Daddy Will Be Home for Christmas

Maria Gregoriou
4 min readDec 23, 2020

’Tis the season for lots of advertisements that pull on our heartstrings and make us all feel warm inside. This year though, the world needs the warm feeling a little more than other years as we can’t all be together. The message may be somewhat different this year but some brands and advertising agencies still persist in portraying old ideas in a world where everything is changing and our mentality will never be the same again.

There are lots of adverts out there, most of them concentrating on family because, well, family is what Christmas is all about — and not consumerism or market share. There is one about a mum singing to her child over the phone by the time she gets to work for her night shift as a nurse in a COVID unit, and others about a grandfather who is willing to put on a show for his granddaughter to watch via a video chat on the phone. The telecommunication industry must think it has hit gold this year — if it wasn’t for them, we would all need physiological help around this time of year especially.

But two adverts really stuck out for me. The first has a father discover he forgot his daughter’s letter to Santa in his lunch box while at work. Not wanting her request to not be fulfilled, he runs around the world to deliver the letter in person. Santa is not there and a mysterious truck drives him back home where he finds out the letter asked Santa to bring Daddy home for Christmas. The other show’s a Dad coming home from work and at that very moment, his son’s drawing is blown out of the window. So what does he do? He puts his son in the car and they chase the drawing from the city to the forest until the Dad rescues it from a tree, and what do you think it says? Of course, it is another letter to Santa saying that the child wishes for a trip with Dad.

Dads go to work, work overtime, come home to mums putting up Christmas trees while making sure their children get everything their hearts desire. They are the heroes of the stories, work all day, work away from home, work, work, work so their offspring can get the gift they want from Santa, but really all the kids want is to spend time with their Dads because it is a given that they spend time with their mums right?

If they are lucky enough to work right now this may be the case, but in many households right now Dads are at home taking care of the kids while the mum is working. This is what it is like in my household right now. The Dad makes the milk for our one-year-old in the morning, he makes sure our seven-year-old gets to school on time and he is picked up after. He puts the baby down for her nap, feeds her, plays with her, and then helps our eldest with his homework. He then takes our son to speech therapy and takes it upon himself to speak with other parents and arrange playdates and is part of the parents’ committee. He is right there, at home and not on a wish list. He does not go around the world looking for Santa or goes on a magical trip with our son in a super-duper car, he is right there. And you know what, our son has not asked for one thing from Santa.

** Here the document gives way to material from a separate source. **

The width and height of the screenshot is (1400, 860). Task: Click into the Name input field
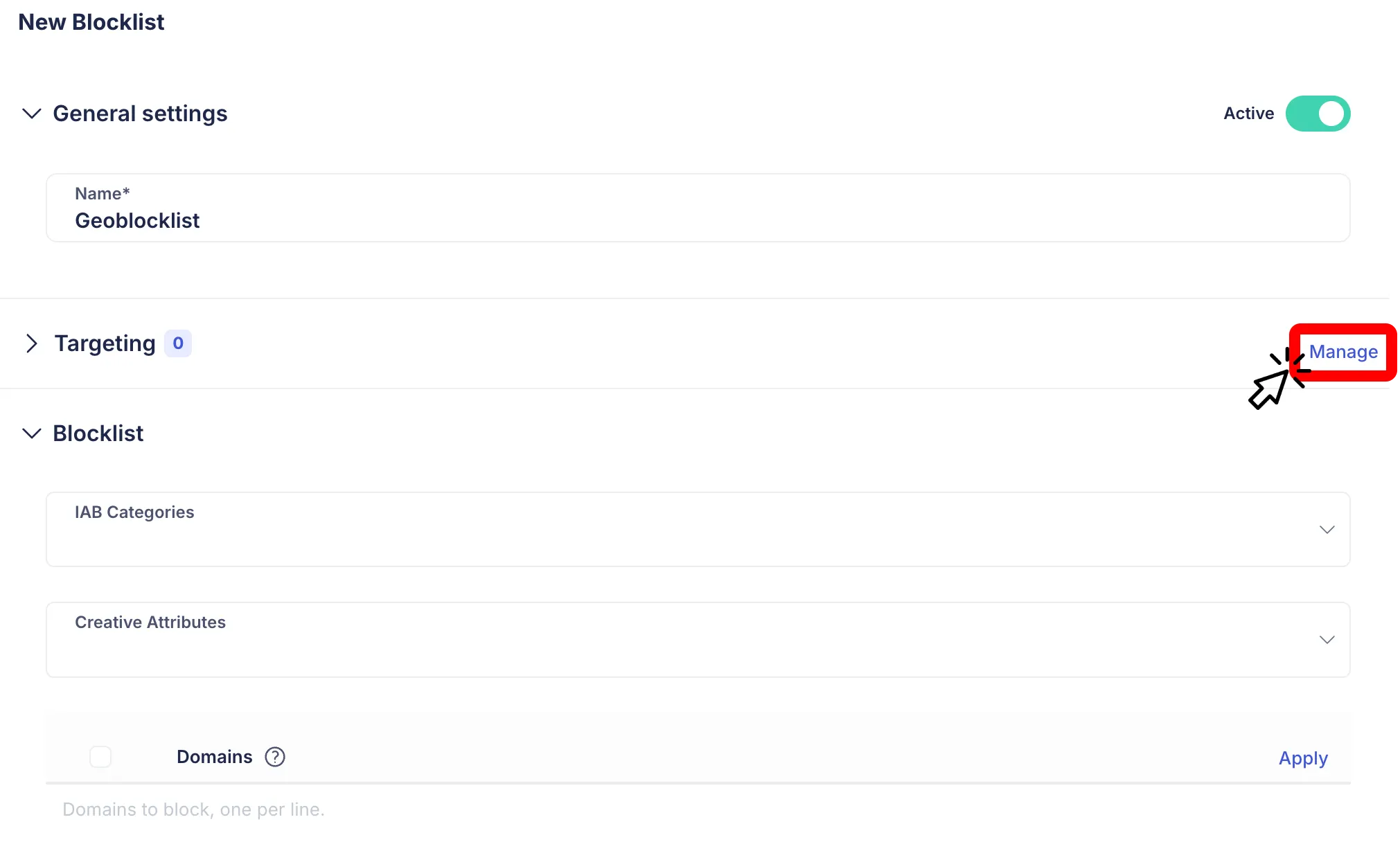(697, 220)
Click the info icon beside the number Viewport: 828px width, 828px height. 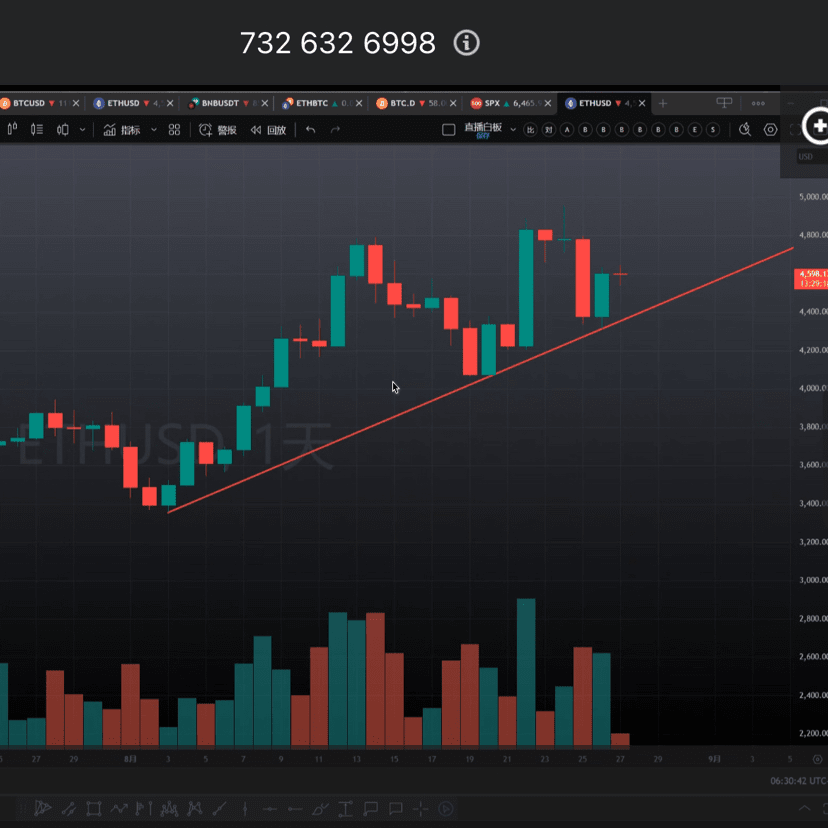click(467, 43)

Then there is an old advert about a man doing everything around the house while the mum just comes home from work and relaxes. So we feel sorry for him and are then asked if it was a woman doing it all, would we have thought about it twice?

I am not focusing on the battle of the sexes and I am certainly not saying that one parent should take it all on. I have been through times when the Dad of the house and myself were working and I felt like I had to do it all myself. That is where the old ideas come into play — a woman can do it all, leave it up to her. She can’t and Dads can’t but if a father is at home and out of work, don’t make him feel bad because he is not providing for his family in the traditional sense, he is providing for his family in so many other ways. Money comes and goes and, unfortunately, so do some parents. Let’s see if next year the adverts that make us cry at Christmas time will be just a little bit more inclusive of other family circumstances.